Ce mouvement, assorti d’un « cacerolazo » national ou concert de casseroles en fin de journée comme lors des manifestations de novembre et décembre, a affecté la circulation automobile dans plusieurs secteurs de la capitale.

La police a fait usage de gaz lacrymogènes et de canons à eau contre des personnes cagoulées, qui lançaient des pierres et ont causé des dégâts, selon des images télévisées.

La mairie de Bogota a fait état sur Twitter de 18 « manifestations pacifiques » et de deux points, dans le nord-ouest et le sud de la ville, où les forces de l’ordre sont intervenues contre « des individus cagoulés violents ».

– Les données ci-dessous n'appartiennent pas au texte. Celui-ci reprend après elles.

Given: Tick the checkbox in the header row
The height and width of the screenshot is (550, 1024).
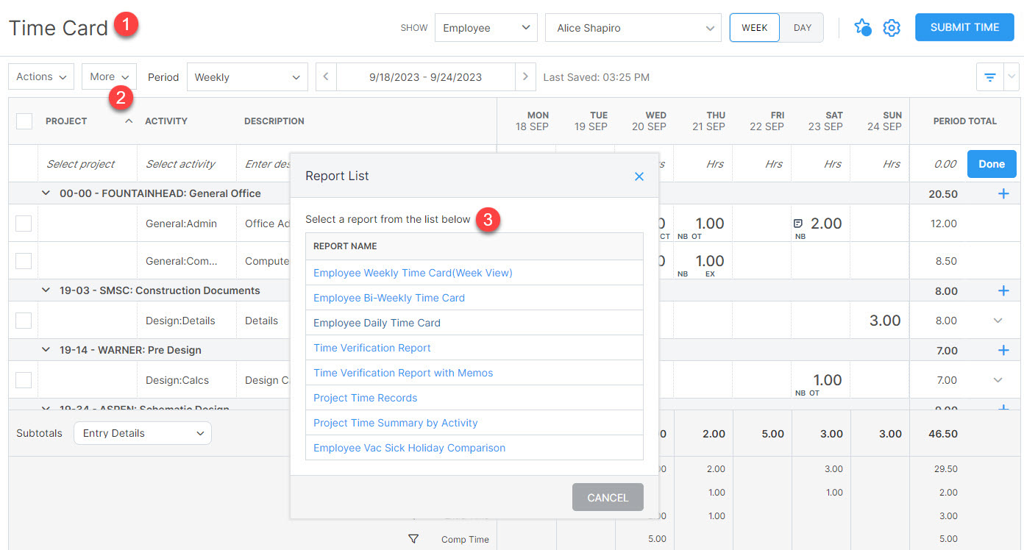Looking at the screenshot, I should (x=24, y=121).
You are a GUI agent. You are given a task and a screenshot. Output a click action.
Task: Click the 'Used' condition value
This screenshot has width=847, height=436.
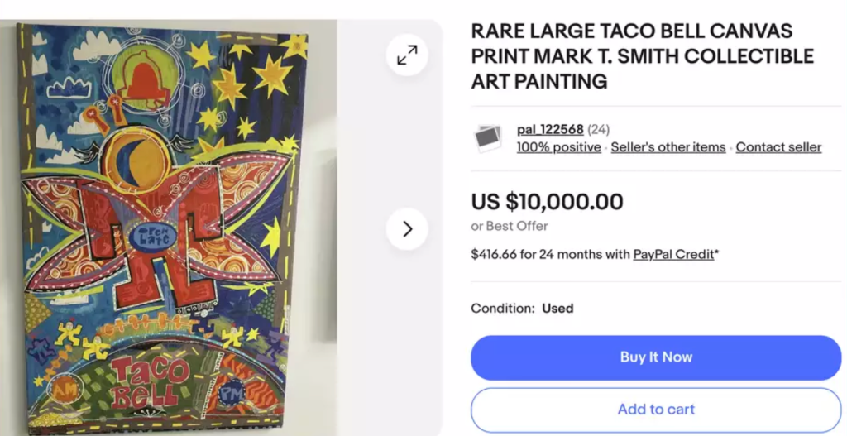click(557, 308)
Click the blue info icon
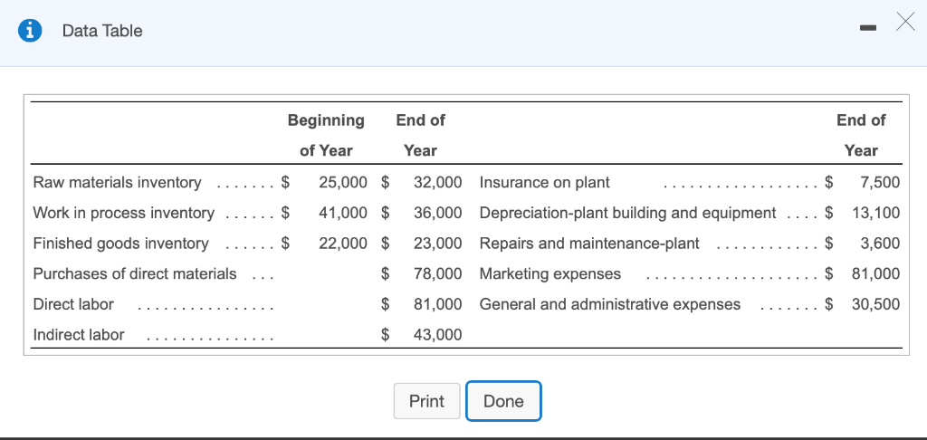This screenshot has width=927, height=440. coord(32,31)
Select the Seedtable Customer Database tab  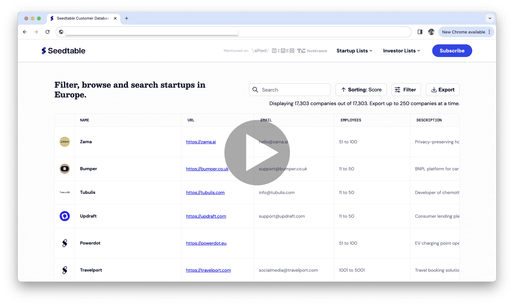click(x=82, y=18)
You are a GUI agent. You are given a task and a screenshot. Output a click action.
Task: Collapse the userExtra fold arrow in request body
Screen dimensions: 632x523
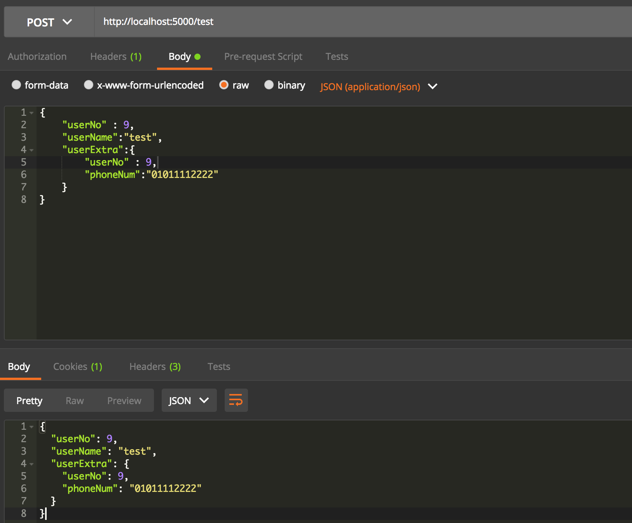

Dans le centre de la capitale, Flor Calderon, 60 ans, s’est interposée entre les manifestants et les policiers de l’Escadron mobile anti-émeutes (Esmad) qui bloquaient le cortège.

« Ceci est une lutte pour vous et les enfants de vos enfants parce que le pays va très mal », a-t-elle lancé aux forces de l’ordre, en brandissant un drapeau blanc et en leur demandant de laisser passer la manifestation.

Cette femme a expliqué à l’AFP qu’elle était descendue à nouveau dans la rue pour protester contre le « massacre » des leaders communautaires. En outre « l’éducation est très mauvaise, la santé est très mauvaise, donc c’est pour ça que j’accompagne ces jeunes », a-t-elle ajouté.

Au moins trois policiers et un manifestant ont été blessés dans la capitale, selon des sources officielles et des journalistes de l’AFP. Des affrontements avec les forces de l’ordre ont également émaillé des manifestations dans les villes de Medellin et Cali, deuxième et troisième du pays.

La maire de Bogota, Claudia Lopez, en fonction depuis le 1er janvier, a établi un protocole contre la violence pendant les manifestations, qui prévoit une instance de dialogue avant un usage progressif de la force publique.

La mobilisation reprend à l’issue des vacances, après une fin d’année marquée par de multiples manifestations exigeant un changement de cap du gouvernement de droite, au pouvoir depuis août 2018.

Outre la mise en cause de la politique économique du président Ivan Duque, le mouvement, lancé le 21 novembre, dénonce la spirale de violence visant leaders communautaires et défenseurs des droits humains depuis l’accord de paix de 2016 avec l’ex-guérilla marxiste des Farc, transformée en parti politique.

Selon l’ONU, au moins 107 de ces militants ont été tués en 2019, la majorité dans des régions où opèrent des groupes armés impliqués dans le trafic de drogues.

Les Nations unies ont en outre alerté sur les assassinats de 173 ex-guérilleros qui ont déposé les armes.

« Personne ne peut payer de sa vie le fait de défendre une opinion politique ou une cause sociale, et c’est pour cela que nous considérons cela comme très important parmi nos revendications », a déclaré à la presse une dirigeante universitaire, Jennifer Pedraza.

Le président Duque a lancé une « conversation nationale » avec différents secteurs sociaux pour tenter d’enrayer le mouvement, mais ses leaders exigent une négociation directe.

Rejetant la « violence » contre les forces de l’ordre, le chef de l’Etat, qui pâtit de 70% d’opinions défavorables dans les sondages, a estimé que « ces agressions obligent à des arrestations et des sanctions exemplaires ».